** Records for the task follows **

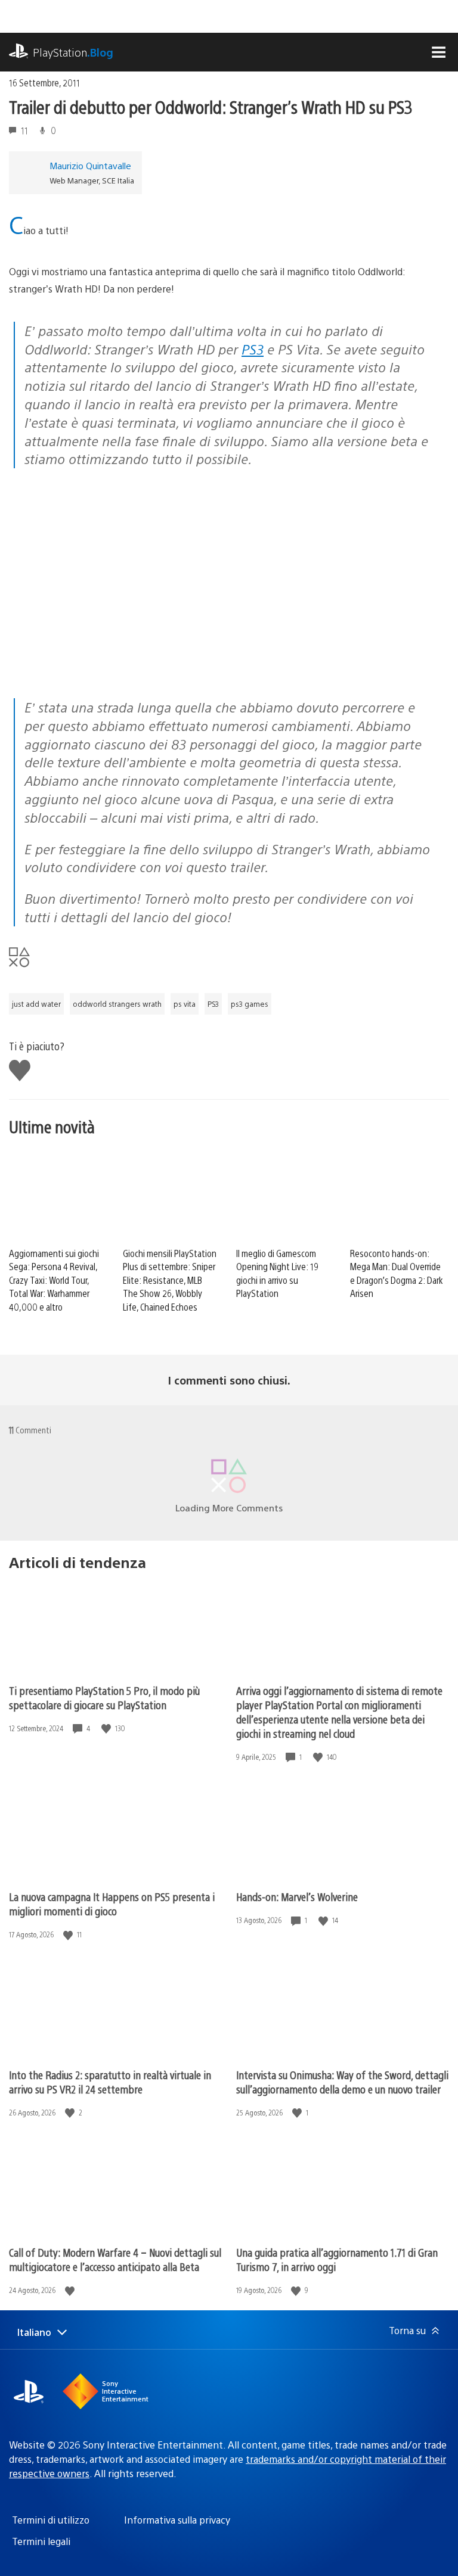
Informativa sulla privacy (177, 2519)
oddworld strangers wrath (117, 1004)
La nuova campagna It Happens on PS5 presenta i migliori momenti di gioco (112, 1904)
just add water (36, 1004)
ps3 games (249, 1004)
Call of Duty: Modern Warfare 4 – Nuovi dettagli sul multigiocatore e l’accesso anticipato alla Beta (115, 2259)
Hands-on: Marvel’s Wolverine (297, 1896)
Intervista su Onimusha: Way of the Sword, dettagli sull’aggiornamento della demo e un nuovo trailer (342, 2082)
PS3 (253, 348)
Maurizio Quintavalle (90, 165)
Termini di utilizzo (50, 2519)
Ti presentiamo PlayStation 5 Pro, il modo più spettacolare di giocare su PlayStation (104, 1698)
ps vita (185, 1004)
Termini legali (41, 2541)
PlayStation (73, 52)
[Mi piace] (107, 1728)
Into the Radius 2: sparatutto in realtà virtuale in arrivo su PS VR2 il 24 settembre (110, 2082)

** End of Records for the task **

# Exercise aim
Please transcribe the lines from the one containing "Hands-on: Marvel’s Wolverine (297, 1896)" through the last line of the records. Include both ends and nothing else.

# Completed exercise
Hands-on: Marvel’s Wolverine (297, 1896)
Intervista su Onimusha: Way of the Sword, dettagli sull’aggiornamento della demo e un nuovo trailer (342, 2082)
PS3 (253, 348)
Maurizio Quintavalle (90, 165)
Termini di utilizzo (50, 2519)
Ti presentiamo PlayStation 5 Pro, il modo più spettacolare di giocare su PlayStation (104, 1698)
ps vita (185, 1004)
Termini legali (41, 2541)
PlayStation (73, 52)
[Mi piace] (107, 1728)
Into the Radius 2: sparatutto in realtà virtuale in arrivo su PS VR2 il 24 settembre (110, 2082)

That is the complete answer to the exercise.